Dana disclosed a fact to her drawing teacher that her father has two families at the same time. It was her childish innocence as she in her drawing class drew her family members where her father’s wife and daughter were also present. And this incident when she narrates to her father he forbade her to tell anyone. It is a secret that he had two wives.

“Your other wife and your other girl is a secret?” I asked him.
He put me down from his lap, so we could look each other in the face. “No. You’ve got it the wrong way around. Dana, you are the one that’s a secret.”
This crushed her heart and infused fear and insecurities that she suffered till the end of the novel or after that. Her mother even after knowing that James had a wife agreed to this illicit relationship and forced him to marry her when she conceive to get a name for her baby. She knew that the second marriage in the presence of his first wife is totally illegal. But she demanded it.

“Of course, she knew the marriage wouldn’t be legal, but it would be something, better than nothing. Even an illegal marriage would save me from being a bastard.”

In her adolescence, she got into a relationship with Marcus McCready, but her uneasiness and fear never left her alone. She was a secret. She was non-existence. She was a lie. She had not the right to claim her right as a daughter in front of the world.

“Marcus let me know that other girls didn’t behave like this, which only aggravated the situation. This flinching had become worse than a reflex; it was a stammer of the body.” But though she tried to avoid James’s other daughter Chaurisse their meeting was predestined and their doom. They became good friends. Dana kept her identity a secret. They met an accident and when Chaurisse called her father without paying heed to Dana’s consistent pleading the secret spilt out. James left Dana in a bad situation and went away in hurry with his other daughter. This incident enraged Dana’s mother to extreme rebellion who was suffering till now silently.

She disclosed the truth to  Chaurisse’s mother. It led to catastrophes in their relationships. James abandoned Dana and her mother. He negotiated with his ist wife and lived with her.

“I’m your daughter.”
“Everybody knows that now,” James said. “That’s what you wanted. You got it.”

 “ You made me do that,” he said. “You and Gwen have turned me into an animal.”

The novel ends with the meeting of Chaurisse and Dana after fifteen long years.
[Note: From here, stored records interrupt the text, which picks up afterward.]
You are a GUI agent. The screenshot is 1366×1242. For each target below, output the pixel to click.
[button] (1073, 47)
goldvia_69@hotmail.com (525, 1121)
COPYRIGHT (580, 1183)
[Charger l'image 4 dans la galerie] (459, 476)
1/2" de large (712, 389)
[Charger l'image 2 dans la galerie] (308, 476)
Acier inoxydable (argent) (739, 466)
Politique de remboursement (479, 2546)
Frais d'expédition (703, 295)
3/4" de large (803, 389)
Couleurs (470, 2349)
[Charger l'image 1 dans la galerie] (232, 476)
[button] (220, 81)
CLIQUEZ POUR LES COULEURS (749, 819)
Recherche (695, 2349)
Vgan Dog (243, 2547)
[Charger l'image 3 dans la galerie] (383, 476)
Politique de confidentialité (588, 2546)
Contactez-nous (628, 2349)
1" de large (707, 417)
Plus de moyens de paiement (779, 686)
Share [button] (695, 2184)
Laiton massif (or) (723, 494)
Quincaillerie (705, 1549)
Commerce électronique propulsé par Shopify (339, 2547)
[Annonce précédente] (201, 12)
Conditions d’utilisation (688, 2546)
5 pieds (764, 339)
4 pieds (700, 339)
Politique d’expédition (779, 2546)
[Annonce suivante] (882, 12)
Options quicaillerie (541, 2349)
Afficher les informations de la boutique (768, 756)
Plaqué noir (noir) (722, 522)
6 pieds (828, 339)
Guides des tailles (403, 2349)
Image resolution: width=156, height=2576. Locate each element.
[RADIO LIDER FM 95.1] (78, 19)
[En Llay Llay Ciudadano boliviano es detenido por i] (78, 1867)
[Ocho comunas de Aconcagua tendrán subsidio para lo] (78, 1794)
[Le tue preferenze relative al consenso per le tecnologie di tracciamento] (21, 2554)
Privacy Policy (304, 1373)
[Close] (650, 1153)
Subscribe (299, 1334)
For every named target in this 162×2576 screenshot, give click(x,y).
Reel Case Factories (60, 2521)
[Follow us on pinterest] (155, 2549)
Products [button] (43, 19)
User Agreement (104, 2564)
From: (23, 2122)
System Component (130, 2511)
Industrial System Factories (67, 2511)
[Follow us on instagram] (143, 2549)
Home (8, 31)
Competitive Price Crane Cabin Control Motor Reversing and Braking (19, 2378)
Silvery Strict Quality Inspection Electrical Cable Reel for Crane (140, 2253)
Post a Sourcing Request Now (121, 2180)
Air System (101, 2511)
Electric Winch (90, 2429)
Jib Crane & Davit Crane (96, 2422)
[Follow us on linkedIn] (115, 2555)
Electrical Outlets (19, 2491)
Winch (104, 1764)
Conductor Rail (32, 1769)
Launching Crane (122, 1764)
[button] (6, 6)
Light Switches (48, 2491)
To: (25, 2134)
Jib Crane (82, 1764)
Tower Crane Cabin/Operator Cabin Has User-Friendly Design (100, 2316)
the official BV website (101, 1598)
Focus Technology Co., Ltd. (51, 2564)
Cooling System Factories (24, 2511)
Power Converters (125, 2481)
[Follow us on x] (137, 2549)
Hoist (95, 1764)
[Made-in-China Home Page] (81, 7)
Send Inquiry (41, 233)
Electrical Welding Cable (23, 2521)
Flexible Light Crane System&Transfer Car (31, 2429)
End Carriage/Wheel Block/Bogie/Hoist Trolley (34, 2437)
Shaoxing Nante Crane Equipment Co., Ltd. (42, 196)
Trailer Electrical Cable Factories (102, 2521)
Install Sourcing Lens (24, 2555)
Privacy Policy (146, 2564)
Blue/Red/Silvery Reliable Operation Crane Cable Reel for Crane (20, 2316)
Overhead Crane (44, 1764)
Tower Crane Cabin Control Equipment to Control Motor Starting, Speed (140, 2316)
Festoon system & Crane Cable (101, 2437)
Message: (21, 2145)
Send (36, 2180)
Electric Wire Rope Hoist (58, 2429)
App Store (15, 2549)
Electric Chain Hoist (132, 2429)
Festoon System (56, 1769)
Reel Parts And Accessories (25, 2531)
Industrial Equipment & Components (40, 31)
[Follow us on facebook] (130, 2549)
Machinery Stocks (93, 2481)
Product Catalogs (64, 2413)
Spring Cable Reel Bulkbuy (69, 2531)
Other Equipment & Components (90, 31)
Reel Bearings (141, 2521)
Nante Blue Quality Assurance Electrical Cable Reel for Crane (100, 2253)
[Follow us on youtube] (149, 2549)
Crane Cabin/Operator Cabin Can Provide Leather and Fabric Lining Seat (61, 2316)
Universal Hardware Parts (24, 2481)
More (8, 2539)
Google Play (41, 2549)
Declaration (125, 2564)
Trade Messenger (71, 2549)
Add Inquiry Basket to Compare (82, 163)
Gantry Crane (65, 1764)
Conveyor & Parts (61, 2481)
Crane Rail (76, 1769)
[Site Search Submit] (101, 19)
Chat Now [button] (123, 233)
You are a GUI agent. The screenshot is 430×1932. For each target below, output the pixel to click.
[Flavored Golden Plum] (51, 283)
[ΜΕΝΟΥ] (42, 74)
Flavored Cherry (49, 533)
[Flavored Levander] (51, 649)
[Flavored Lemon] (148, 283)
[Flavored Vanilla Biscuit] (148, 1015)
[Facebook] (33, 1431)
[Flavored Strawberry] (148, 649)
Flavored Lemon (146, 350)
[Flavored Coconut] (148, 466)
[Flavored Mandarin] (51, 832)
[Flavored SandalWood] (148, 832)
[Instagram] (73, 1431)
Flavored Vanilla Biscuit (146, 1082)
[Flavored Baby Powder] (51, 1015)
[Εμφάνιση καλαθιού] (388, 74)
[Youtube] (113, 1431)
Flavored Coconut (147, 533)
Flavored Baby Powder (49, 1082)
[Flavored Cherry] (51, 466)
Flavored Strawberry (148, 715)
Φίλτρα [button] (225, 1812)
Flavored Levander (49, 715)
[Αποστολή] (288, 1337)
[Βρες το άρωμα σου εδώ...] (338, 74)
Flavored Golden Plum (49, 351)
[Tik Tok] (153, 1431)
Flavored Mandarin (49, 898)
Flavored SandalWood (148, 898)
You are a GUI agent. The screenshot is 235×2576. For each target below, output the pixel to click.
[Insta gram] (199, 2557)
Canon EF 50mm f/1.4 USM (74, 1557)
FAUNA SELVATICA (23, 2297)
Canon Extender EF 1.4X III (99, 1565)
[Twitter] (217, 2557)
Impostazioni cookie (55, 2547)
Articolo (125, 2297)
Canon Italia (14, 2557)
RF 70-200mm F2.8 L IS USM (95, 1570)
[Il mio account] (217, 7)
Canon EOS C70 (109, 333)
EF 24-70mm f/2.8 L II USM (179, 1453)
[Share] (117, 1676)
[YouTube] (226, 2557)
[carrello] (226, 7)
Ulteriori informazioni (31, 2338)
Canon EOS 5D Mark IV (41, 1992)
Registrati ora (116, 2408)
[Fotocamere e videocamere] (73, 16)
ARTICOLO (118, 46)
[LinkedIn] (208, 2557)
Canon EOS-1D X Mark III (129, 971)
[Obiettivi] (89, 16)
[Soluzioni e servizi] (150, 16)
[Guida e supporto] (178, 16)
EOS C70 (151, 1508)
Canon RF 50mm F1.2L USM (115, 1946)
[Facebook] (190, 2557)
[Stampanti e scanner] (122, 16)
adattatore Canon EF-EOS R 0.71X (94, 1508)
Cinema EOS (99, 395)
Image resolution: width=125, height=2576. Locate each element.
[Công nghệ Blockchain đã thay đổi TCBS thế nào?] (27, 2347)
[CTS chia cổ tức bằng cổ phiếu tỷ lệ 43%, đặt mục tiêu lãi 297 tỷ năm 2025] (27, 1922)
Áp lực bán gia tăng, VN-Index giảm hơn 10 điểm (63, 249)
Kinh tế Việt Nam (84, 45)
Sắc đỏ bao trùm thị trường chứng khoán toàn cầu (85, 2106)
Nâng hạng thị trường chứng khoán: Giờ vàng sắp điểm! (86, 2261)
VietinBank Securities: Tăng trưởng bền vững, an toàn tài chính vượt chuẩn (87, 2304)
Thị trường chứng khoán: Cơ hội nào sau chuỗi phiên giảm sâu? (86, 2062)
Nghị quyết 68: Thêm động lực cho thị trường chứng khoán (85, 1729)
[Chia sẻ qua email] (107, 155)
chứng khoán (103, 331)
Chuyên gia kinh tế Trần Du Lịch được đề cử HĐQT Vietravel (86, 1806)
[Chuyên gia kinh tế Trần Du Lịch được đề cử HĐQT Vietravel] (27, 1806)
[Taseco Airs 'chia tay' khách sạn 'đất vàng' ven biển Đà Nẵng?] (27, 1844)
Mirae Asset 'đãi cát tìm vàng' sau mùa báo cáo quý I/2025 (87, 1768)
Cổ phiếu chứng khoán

Best Quotes that Speak the Hearts of the Characters:

Without my mother, I was as useless as a single shoe. Dana

All my life, I’d wanted a sister. How many times had my mother said how sorry she was that I was an only child? That’s what happened when you want something too much. Life, it seemed, was a long con, rotten with dirty tricks. Chaurisse

Looking at the city lights, I wondered if James had other children like me. I had gone to the soiree, not looking for my father, not trying to spoil anything, but hoping to see Chaurisse. I was going to ask her if maybe we could be sisters. It wasn’t our fault what our parents had done to each other. Dana

PEOPLE SAY, THAT which doesn’t kill you makes you stronger. But they are wrong. What doesn’t kill you, doesn’t kill you. That’s all you get. Sometimes, you just have to hope that’s enough. Dana

Alvina’s Verdict:

I love Dana as well as I love Chaurisse. But I don’t love their injudicious parents. The novel has a strong narrative thrust that keeps me glued to the lives of the characters, particularly those sisters. Their life entangled in the social trap and the mayhem of relationships fall apart in confusion and catastrophe. I feel interested in  Tayari Jones’s writing style and choice of theme and wish to read more from her.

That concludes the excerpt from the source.